Friday, April 24, 2020

Movie Review: Butt Boy

Butt Boy * ½ / *****
Directed by: Tyler Cornack.
Written by: Tyler Cornack and Ryan Koch.
Starring: Tyler Cornack (Chip Gutchell), Tyler Rice (Detective Russel Fox), Angela Jones (Doctor Morean), Kristina Clifford (Judy), Gail Bloyd (Gail), Shelby Dash (Anne Gutchell), Colleen Elizabeth Miller (Cindy), Tyler Dryden (Marty Gutchell), Austin Lewis (Rick Sanders), Brad Potts (Chief Lazarra), Steven James Tingus (Herbert Cough), Anna Wholey (Detective Hoffner), Jeremiah Jahi (Frank), Kai Henderson (Andrew Lee), Larry Ludwig (Mayor Michael Cage), Wilky Lau (Jon Lee), Sol Lane (Young Marty), Robert Ackerman Moss (Nelson Guerra).
 
Butt Boy is one of those movies with a premise so outlandish that someone like me finds it impossible to resist at least watching it to see if the filmmakers can pull it off. This is deadpan comedy/detective noir/1990s period piece about a mild mannered IT guy who likes to stick things up his butt. He gets hooked on the practice during a rectal exam, and soon everything he can find goes up there. And then small objects won’t do – and he develops some kind of superhuman ability to suck any and everything up there – starting with dogs, but escalating to young children as well. He eventually has a nemesis in the form of an alcoholic police detective he meets at AA, and is investigating the latest child disappearance. It takes him a while to zone in on the suspect – and longer still to figure out just exactly he is doing. Not surprisingly, he cannot get anyone to take him seriously.
 
The film was co-written, directed by and starring Tyler Cornack – who has the role of Chip, the man who likes to stick things up his butt. Chip is one of those guys indie movies love – boring IT guys, stuck in a loveless, passionless marriage, at a boring corporate job with an overly cheerful boss, etc. You know the type from many a movie before Butt Boy – and he’ll be a cliché long after. That in itself isn’t a problem – its almost precisely the point actually, as Chip is a master of anal retention even before he masters, well, literal anal retention. Cornack’s performance goes for deadpan laughs – yet it’s never really all that funny. When Detective Russel Fox (Tyler Rice) is introduced, it at least adds a different element to the film. The two leads have some interesting scenes together – but you can never really get over the fact that we know that Chip is responsible for the disappearances, and how, and we have to wait a long (long) time for Fox to catch up.
 
Put simply, Butt Boy is perhaps a 15-minute short stretched out to 100 minutes.
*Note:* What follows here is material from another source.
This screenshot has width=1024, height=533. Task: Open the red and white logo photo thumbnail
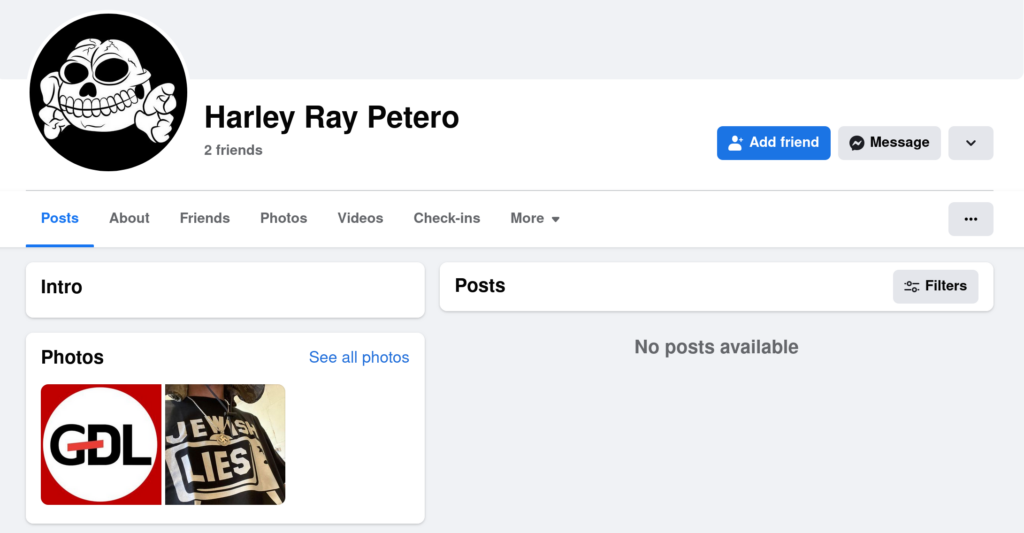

It’s the same jokes, the same scenes again and again as Cornack and company wait to deliver its bloody, explosive climax. That is, admittedly, a good climax even if it’s a predictable one. But in short, it comes at the end of a movie that is basically a one joke concept, and plays with it for far too long. Sometimes a strange concept isn’t enough – you need to come up with something to keep things interesting for 100 minutes once the shock value of that premise wears off.